Des loueurs sans locataire…
Lorsque l’avantage fiscal est conditionné par la perception de revenus locatifs, l’absence de revenus entraine la perte de cet avantage fiscal.
C’est la mésaventure qu’ont vécu des investisseurs qui avaient fait l’acquisition de pas moins de 5 appartements destinés à être mis en location sous le statut de LMP (loueur en meublé professionnel).
Les appartements n’ont pas trouvé preneurs, les investisseurs :
- n’ont pas perçu les revenus locatifs attendus ;
- se sont vu notifier un redressement fiscal.
… mais pas sans recours
Après avoir négocié avec l’administration fiscale, les investisseurs ont entrepris d’agir contre :
- La société qui leur avait conseillé cet investissement,
- Le promoteur qui leur a vendu les appartements,
- La société qui devait exploiter la résidence et leur verser des loyers,
- Les banques qui ont financé les acquisitions et,
- Le notaire qui a reçu les actes de vente.
Les acquéreurs avaient sans doute pour objectif non seulement d’être indemnisés des préjudices subis, mais encore de se « retirer » du projet, la résidence hôtelière dans laquelle ils avaient investi se révélant fort peu rentable.
C’est donc sur le terrain du dol qu’ils ont agi et obtenu l’annulation des ventes.
Cette annulation entraine la restitution des biens au vendeur et la restitution par le vendeur du prix d’achat, ainsi que des frais d’acte.
L’annulation entraîne également la caducité rétroactive du prêt. Les emprunteurs devront restituer aux banques le capital mais la banque devra leur reverser le montant des intérêts perçus depuis l’origine ainsi que les frais de dossier.

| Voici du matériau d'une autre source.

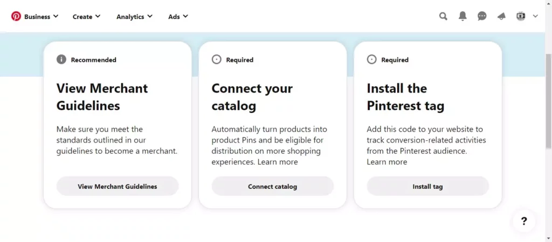
Task: Click the megaphone announcements icon
Action: (x=501, y=16)
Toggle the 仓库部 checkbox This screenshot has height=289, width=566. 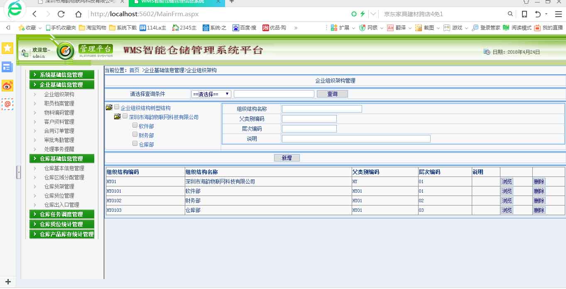click(135, 143)
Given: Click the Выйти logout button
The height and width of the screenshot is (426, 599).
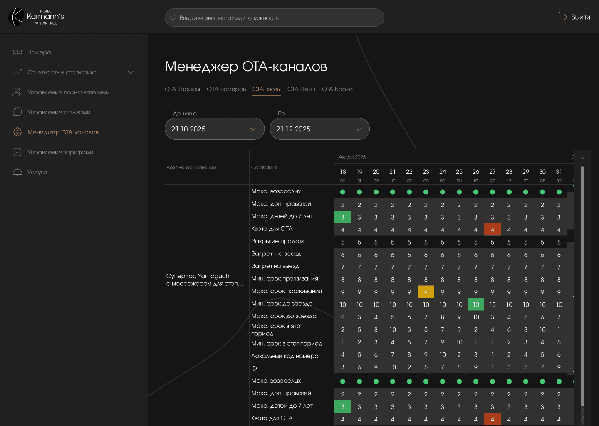Looking at the screenshot, I should (574, 17).
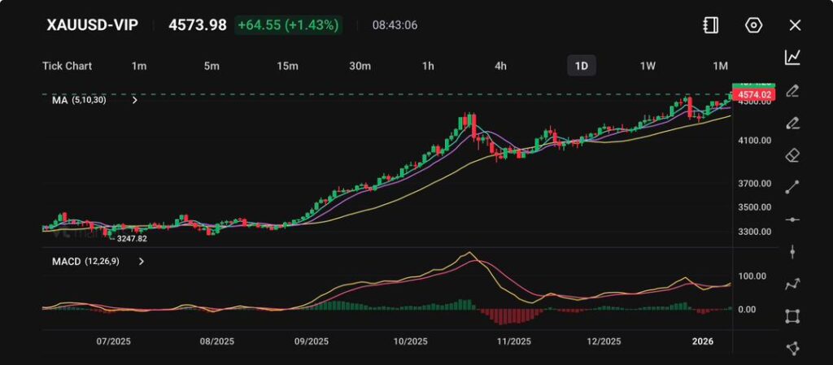Open the hexagon settings icon

(753, 25)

La solution mérite d’être saluée car elle montre que les juges apprécient l’opération dans sa globalité pour considérer que chacun des acteurs a été « le maillon d’une même chaîne » a participé « aux manœuvres dolosives» de sorte que « le dol à l’occasion de la vente litigieuse doit s’apprécier au regard de l’ensemble du montage qui a été mis en place et non des spécifications du seul contrat de vente ».
Saisie ultérieurement, la Cour de cassation a considéré que le vendeur, notamment, avait intentionnellement trompé les acquéreurs puisqu’il n’avait pas attiré leur « l’attention (…) sur le délai nécessaire à la mise en location et sur l’impossibilité de déduire les déficits de la société dans leurs déclarations fiscales tant que les biens litigieux n’étaient pas loués ».
La Cour de cassation va encore plus loin puisqu’elle estime que la notaire a également une part de responsabilité car « conseiller habituel en optimisation fiscale spécialisé dans ce genre de montage et notaire unique du programme litigieux, (il) ne pouvait ignorer qu’il s’agissait d’une opération de défiscalisation et se devait de fournir à ses clients l’ensemble des informations concernant les obligations à respecter afin d’obtenir effectivement les avantages fiscaux légalement prévus ».
Outre la question de principe, une telle condamnation est essentielle pour les investisseurs car elle les prémunit du risque d’insolvabilité des autres acteurs du projet, les notaires étant nécessairement assurés au titre de leur responsabilité civile professionnelle.